Campenhout, S & Devriendt, K & Breckpot, Jeroen & Frijns, J-P & Peeters, H & Buggenhout, Griet & Esch, H & Maes, Bea & Swillen, Ann. (2012). A description of the clinical, developmental, and behavioral characteristics during childhood Genetic counseling (Geneva, Switzerland). 23. 135-48. 

Come to Me

Being a parent to a special needs child can be tiring, frustrating, and utterly draining. Some days, you can feel like you just can’t do it anymore. However, it can also be fulfilling, exciting, and beautiful as you see your child grow and develop, despite their struggles. The key in all of it is realizing how much you need God and what His calling is to you in your child’s life.
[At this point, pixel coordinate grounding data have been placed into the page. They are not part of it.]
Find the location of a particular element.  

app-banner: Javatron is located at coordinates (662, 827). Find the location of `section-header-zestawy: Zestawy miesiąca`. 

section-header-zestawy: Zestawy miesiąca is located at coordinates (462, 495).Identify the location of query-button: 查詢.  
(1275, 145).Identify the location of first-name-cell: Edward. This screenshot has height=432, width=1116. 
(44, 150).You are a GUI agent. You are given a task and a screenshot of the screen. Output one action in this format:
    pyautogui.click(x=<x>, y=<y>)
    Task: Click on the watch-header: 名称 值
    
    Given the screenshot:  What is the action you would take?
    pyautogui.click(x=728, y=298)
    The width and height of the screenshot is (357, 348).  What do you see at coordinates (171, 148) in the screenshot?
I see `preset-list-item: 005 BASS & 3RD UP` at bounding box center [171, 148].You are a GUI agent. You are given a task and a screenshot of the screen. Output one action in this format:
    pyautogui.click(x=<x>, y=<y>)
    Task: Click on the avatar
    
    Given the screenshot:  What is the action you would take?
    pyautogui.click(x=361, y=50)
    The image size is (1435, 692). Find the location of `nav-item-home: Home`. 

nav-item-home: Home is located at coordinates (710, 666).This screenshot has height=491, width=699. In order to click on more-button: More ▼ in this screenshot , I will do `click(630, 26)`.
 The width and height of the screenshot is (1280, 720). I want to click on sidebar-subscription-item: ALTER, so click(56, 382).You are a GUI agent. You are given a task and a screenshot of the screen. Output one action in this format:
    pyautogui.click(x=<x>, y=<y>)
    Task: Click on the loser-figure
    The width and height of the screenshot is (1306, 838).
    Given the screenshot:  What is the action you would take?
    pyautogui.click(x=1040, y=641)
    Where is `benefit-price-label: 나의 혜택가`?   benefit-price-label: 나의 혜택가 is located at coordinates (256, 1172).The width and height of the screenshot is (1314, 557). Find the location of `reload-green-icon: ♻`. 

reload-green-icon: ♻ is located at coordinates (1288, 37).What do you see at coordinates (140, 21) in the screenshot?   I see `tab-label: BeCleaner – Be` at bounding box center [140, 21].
Let me explain.

First of all, allow me to give you some encouragement. Loving and caring for a child, special needs or not, is an amazing calling in itself! The Bible says in Psalm 127:3-5, “Behold, children are a heritage from the Lord, the fruit of the womb a reward. Like arrows in the hand of a warrior are the children of one’s youth. Blessed is the man who fills his quiver with them! He shall not be put to shame when he speaks with his enemies in the gate.”

Even though they don’t always feel like it, children are an amazing blessing that God has given to you. Cherish that blessing and appreciate that blessing always. Honor God in that blessing and He will honor you by helping you when times get hard.

See, although kids are a blessing according to Scripture, we also know that taking care of a child with special needs is not easy. Don’t worry, God is there in those moments as well.

Matthew 11:28-29 says, Come to me, all who labor and are heavy laden, and I will give you rest. Take my yoke upon you, and learn from me, for I am gentle and lowly in heart, and you will find rest for your souls. For my yoke is easy, and my burden is light.”

This beautiful invitation from Jesus holds the key to your lifting up as a special needs parent. Despite the struggle that you face, despite the hard times and the disappointments that come, Jesus is inviting you to come to Him so that He can give you rest.

There is always rest and hope found in the Savior Jesus Christ. It doesn’t matter how hard things get or how much you feel at your breaking point, Jesus understands. He is always standing there with His arms open wide, asking you to come to Him.

No matter how hard you try, you can’t do this on your own. You can’t always rely on your own strength or on your own mental capacity to be able to be a good parent and love your child in the way that you were called. Yet Jesus calls to you to come to Him and learn from Him in the way that you should love others, especially your child.